OBJECTIVE =
Please reproduce the data below word for word, leaving out the pictures.
-- Begin AVAILABLE DATA --
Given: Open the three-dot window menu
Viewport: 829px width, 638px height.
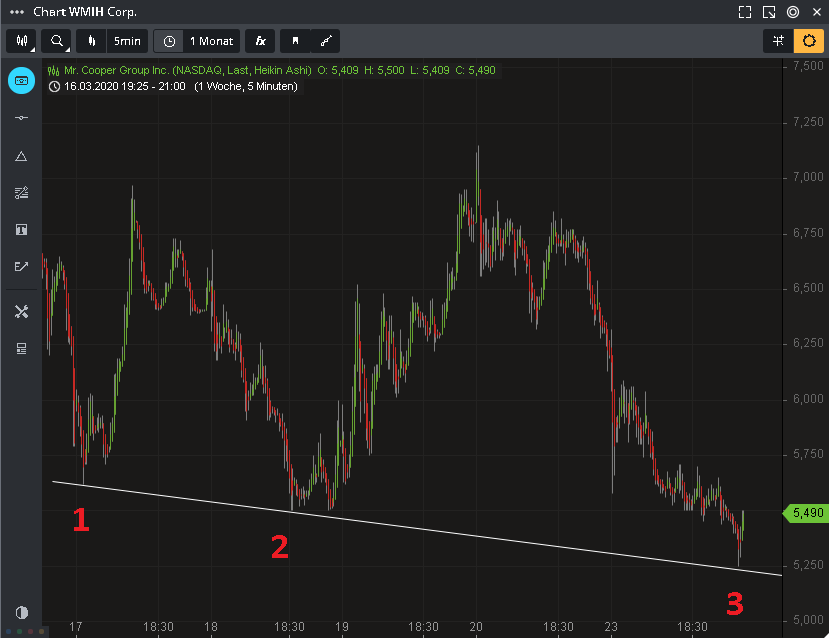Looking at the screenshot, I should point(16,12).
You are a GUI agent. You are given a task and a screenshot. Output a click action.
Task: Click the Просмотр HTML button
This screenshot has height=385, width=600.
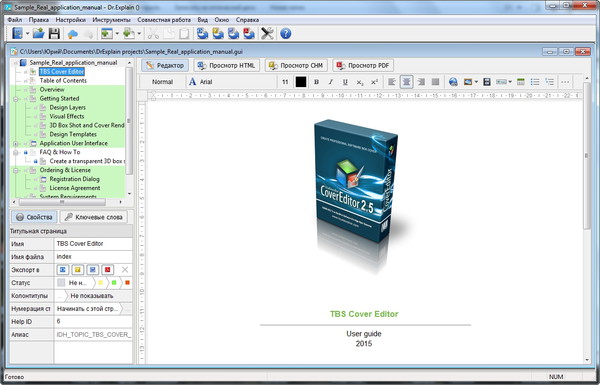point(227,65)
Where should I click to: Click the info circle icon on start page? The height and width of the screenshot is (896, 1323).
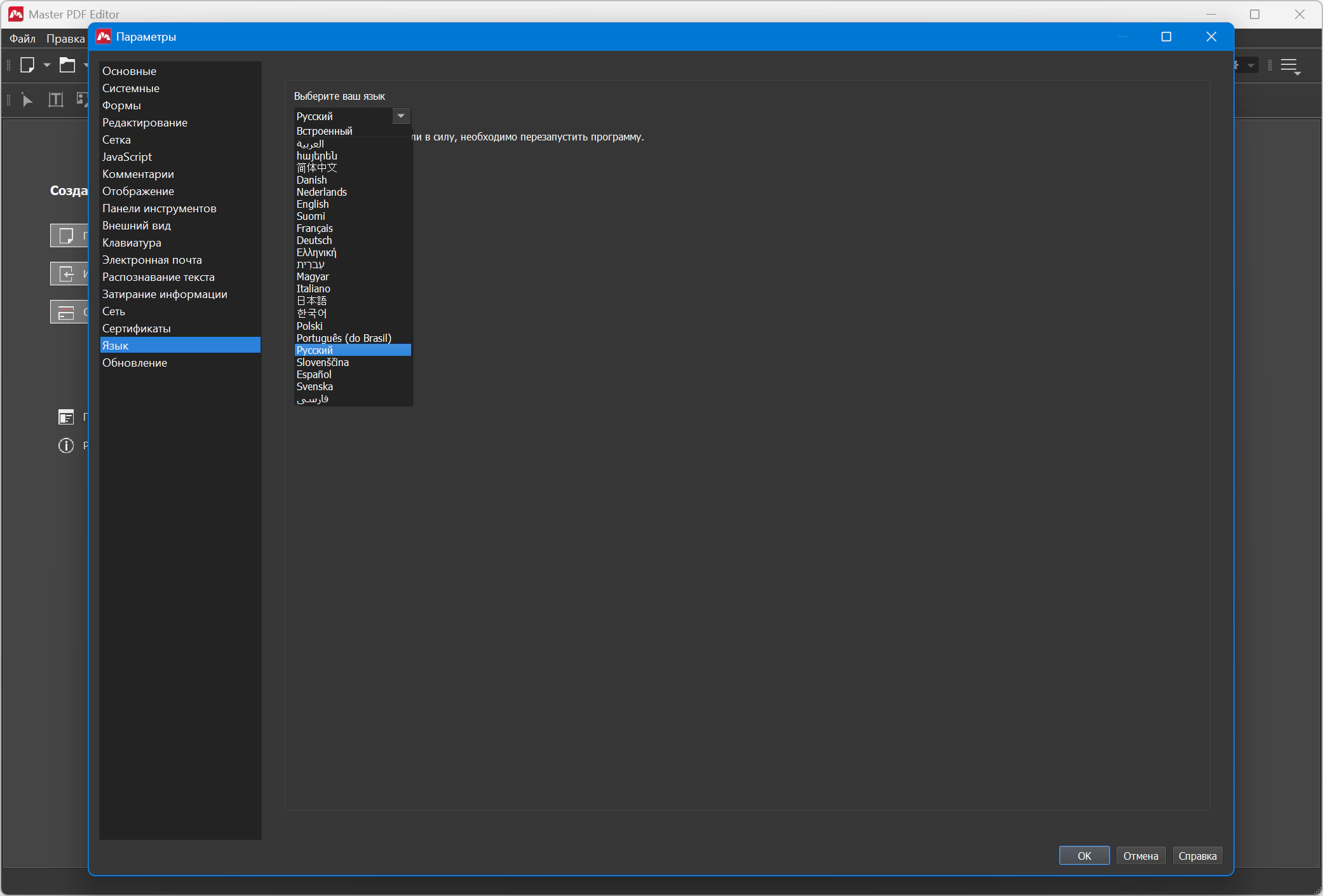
-- End AVAILABLE DATA --
RESPONSE FOR THIS EXERCISE =
Given: Open the three-dot window menu
Viewport: 829px width, 638px height.
Looking at the screenshot, I should point(16,12).
You are a GUI agent. You are given a task and a screenshot. Output a click action.
Task: Click the Просмотр HTML button
This screenshot has height=385, width=600.
point(227,65)
Where should I click to: Click the info circle icon on start page? The height and width of the screenshot is (896, 1323).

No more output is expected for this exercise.